The Northeast Organic Farming Association of New Jersey held its 23rd annual Food and Agriculture Winter Conference at Brookdale Community College in Lincroft, NJ, this January. Classes on a wide range of topics were presented to over 400 attendees, making it the largest NOFA-NJ Winter Conference, to date.
The two-day conference featured 50 speakers, 10 of whom are faculty from Rutgers New Jersey Agricultural Experiment Station. In addition, Executive Dean of Agriculture at Rutgers Robert M. Goodman presented an update on NJAES, titled “Advancing an Ecological Paradigm for Agriculture.”

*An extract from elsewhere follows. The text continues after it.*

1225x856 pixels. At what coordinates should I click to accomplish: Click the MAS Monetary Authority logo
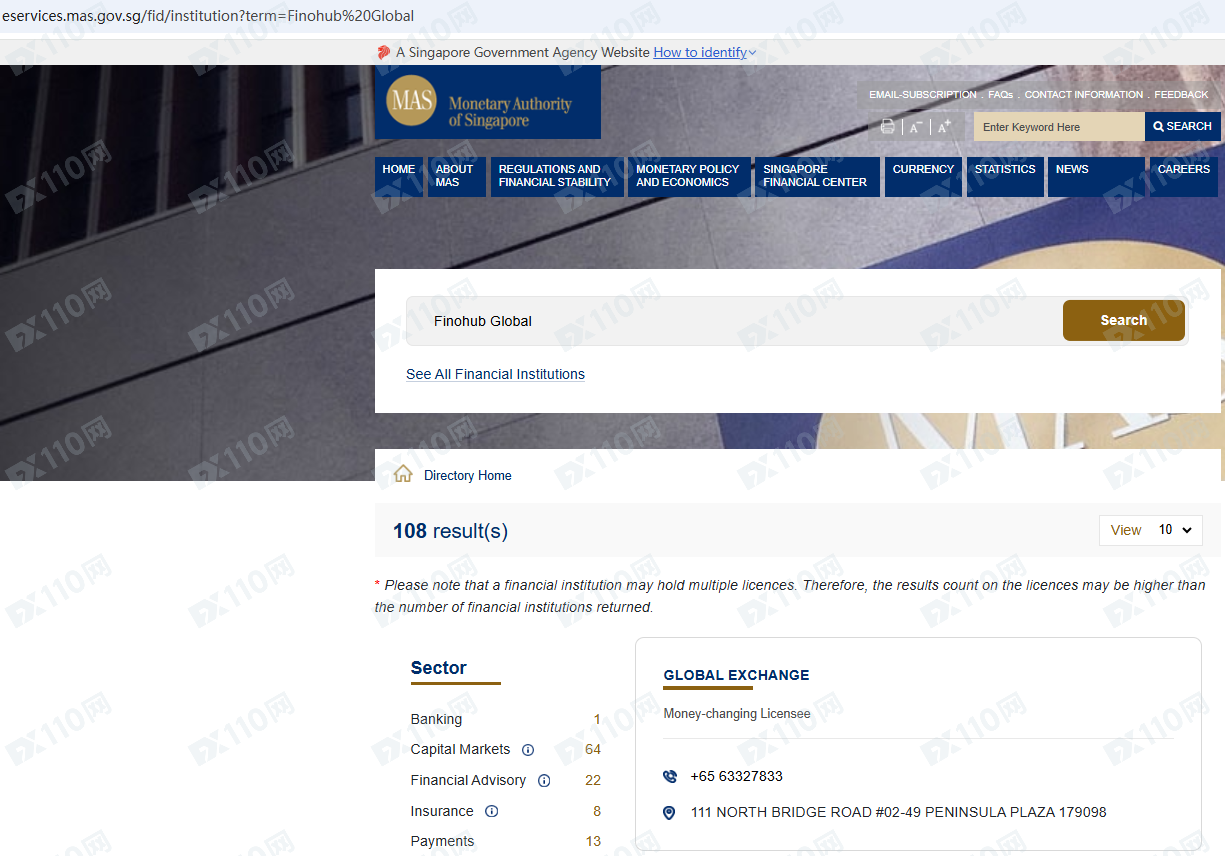pos(487,103)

The NOFA-NJ Winter Conference included approximately 64 classes and offered everyone the opportunity to network in the organic food and agriculture community right before the beginning of the growing season. Classes were taught by a broad range of farmers, gardeners, professors, food service professionals and food activists.
Keynote speaker Eliot Coleman, author, agricultural researcher and proponent of organic farming whose 1989 book The New Organic Grower is widely read by organic farmers and market gardeners, shared with attendees his own experiences in overcoming the challenges of four-season farming.

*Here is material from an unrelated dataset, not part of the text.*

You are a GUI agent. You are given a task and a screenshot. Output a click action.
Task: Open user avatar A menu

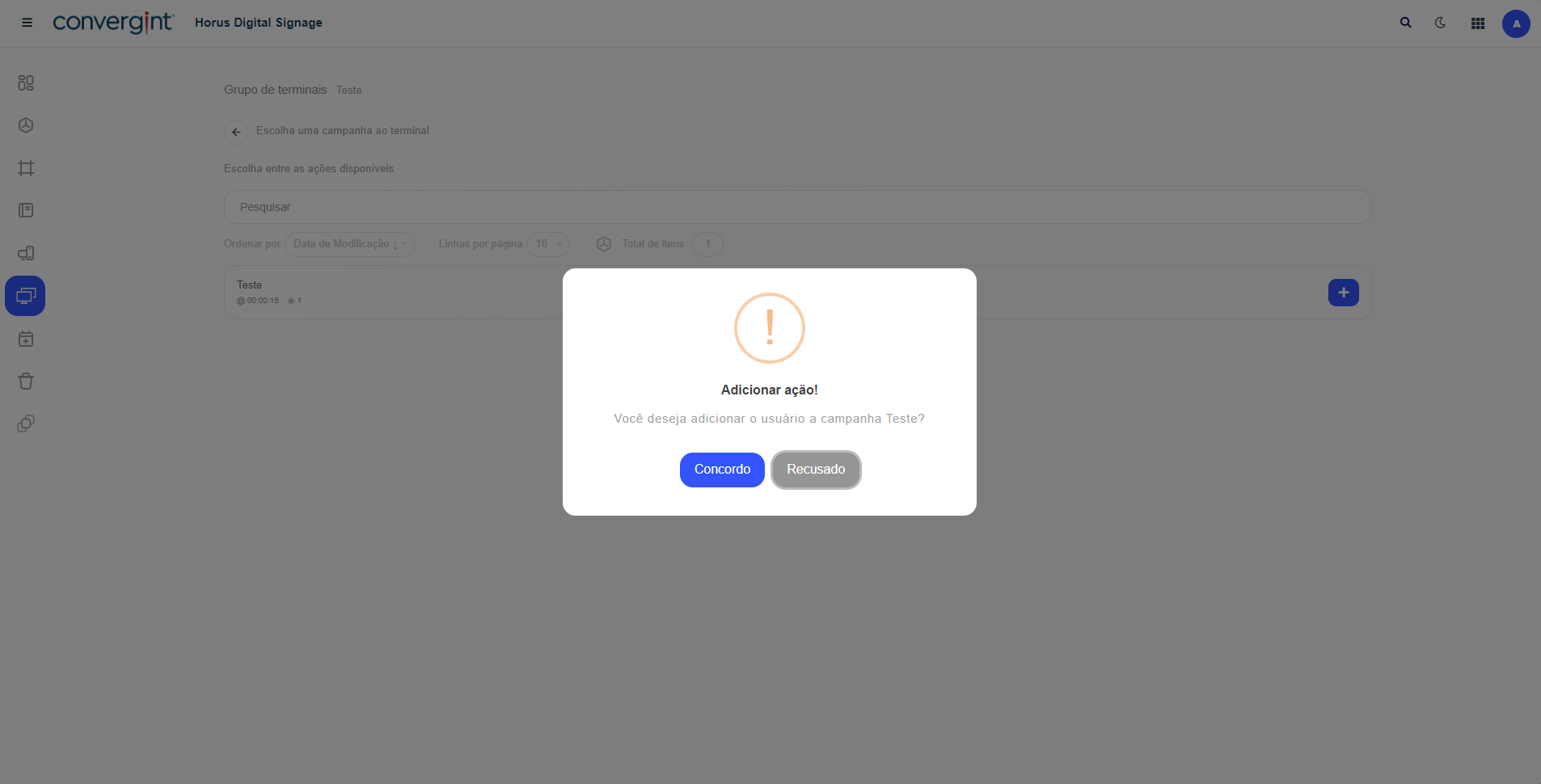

Rutgers Cooperative Extension (RCE) specialist Rachael Winfree, noted pollination ecologist, provided a below-ground view of dwellings for ground nesting bees as she discussed native pollinators that contribute to crop pollination–a concern for agriculture as honey bee populations decline.
How do commercial blueberry growers keep birds from eating the berries? They don’t. Attendees learned from RCE Atlantic County agricultural agent Gary Pavlis that there are no flocking birds in the New Jersey Pine Barrens, but growing blueberries outside the Pines requires bird netting. Pavlis also gave an in-depth presentation on how the commercial blueberry industry was created in New Jersey.
Dealing with plant disease is a major concern of farmers and gardeners, no exception for organic growers. This was evident in the talk by RCE extension specialist Andy Wyenandt on managing diseases in organic vegetable production, presented to a standing room-only crowd. Another topic of great interest to conventional and organic growers alike was “Food Safety and Handling,” which covered by RCE agents Wes Kline and Meredith Melendez.
SEBS grants facilitator supervisor Xenia Morin discussed the past, present and future of food labeling, while retired extension specialist Mel Henninger provided guidance on raising organic potatoes in New Jersey. rutgers Soil fertility specialist Joe Heckman gave a talk on the origins of the organic farming movement. Jack Rabin, NJAES associate director of farms program, familiarized attendees with the no-till Rodale Roller Crimper, which crushes a cover crop while leaving the soil intact.
Between sessions, conference attendees were able to ask questions of personnel from Rutgers NJAES Soil Testing and Plant Diagnostic Labs, which had set up exhibits at the annual NOFA-NJ Winter Conference.